29 kwietnia 2016
Piwna majówka
To był maj pachniała Saska Kępa – śpiewała Maryla. Prawda jest jednak taka, że jak jest słońce to cała polska pachnie chillioutem. Zgadzacie się?
29 kwietnia 2016
To był maj pachniała Saska Kępa – śpiewała Maryla. Prawda jest jednak taka, że jak jest słońce to cała polska pachnie chillioutem. Zgadzacie się?
W maju, jak w raju – mówi stare polskie przysłowie. Rzeczywiście, po miesiącach bez słonecznej aury, dusza Beerloversa jest cała w skowronkach na myśl o chłodnym piwie, które będzie pite na majówce. Czym raczyć się podczas święta wszystkich piwoszy?

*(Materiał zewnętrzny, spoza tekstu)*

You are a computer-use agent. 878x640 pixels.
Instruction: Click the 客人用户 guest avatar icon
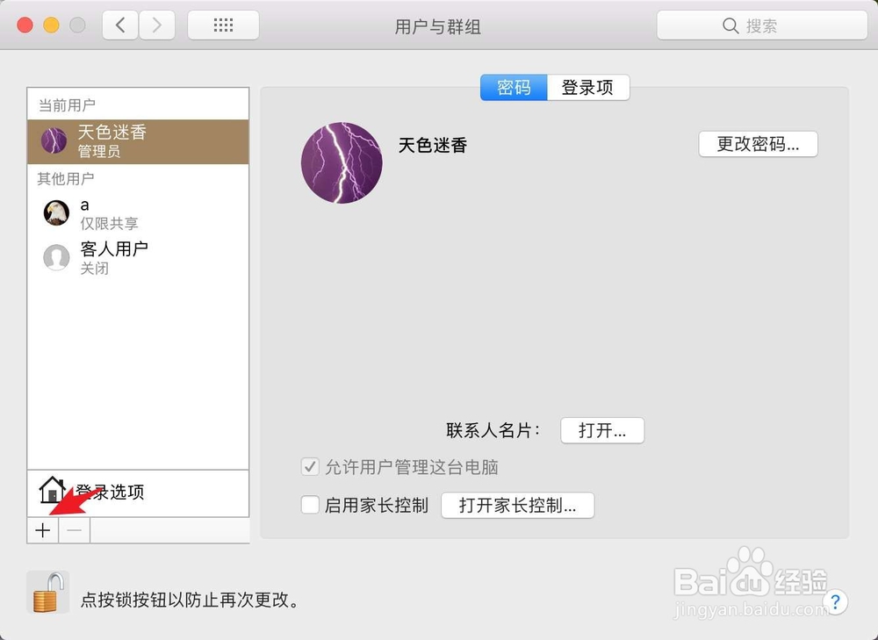56,256
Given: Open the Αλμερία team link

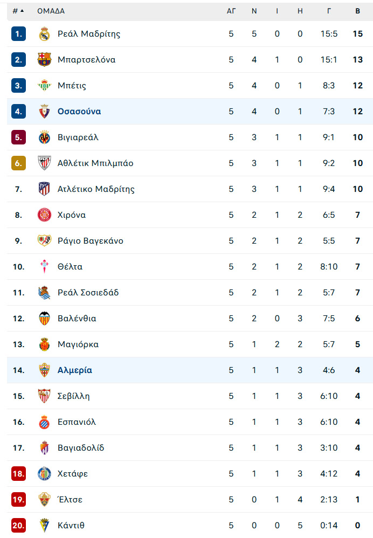Looking at the screenshot, I should coord(75,370).
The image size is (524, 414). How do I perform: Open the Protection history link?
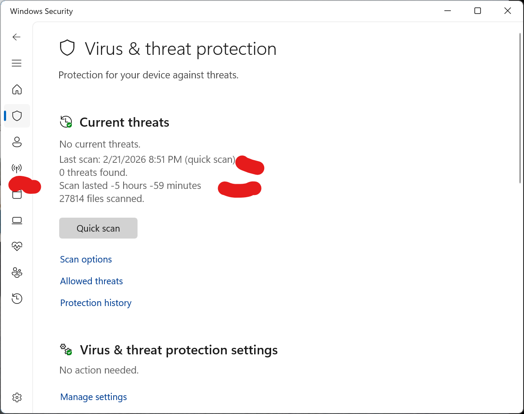coord(96,303)
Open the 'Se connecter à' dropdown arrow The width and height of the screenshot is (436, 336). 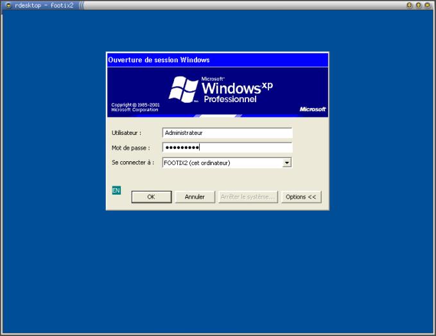[x=288, y=163]
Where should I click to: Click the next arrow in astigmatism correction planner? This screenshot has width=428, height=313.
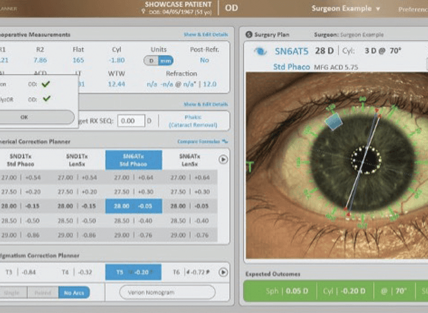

Rodzina Lecha Ice ma dwóch przedstawicieli. Jeśli szukacie ochłody i nieoklepanych smaków, to koniecznie zabierzcie Shandy i Mojito do swoich piknikowych koszy, coolerów oraz toreb. Ten pierwszy to radlerowy klasyk, który jest spełnieniem snu każdego, komu marzy się połączenie lemoniady i piwa. Drugi, młodszy brat to piwo, które prawdopodobnie zdobyłoby serce Ernesta Hemingwaya, który był znanym entuzjasta drinka Mojito. To tegoroczna premiera oparta na połączeniu klasycznego Lecha ze smakiem tego ostatniego właśnie.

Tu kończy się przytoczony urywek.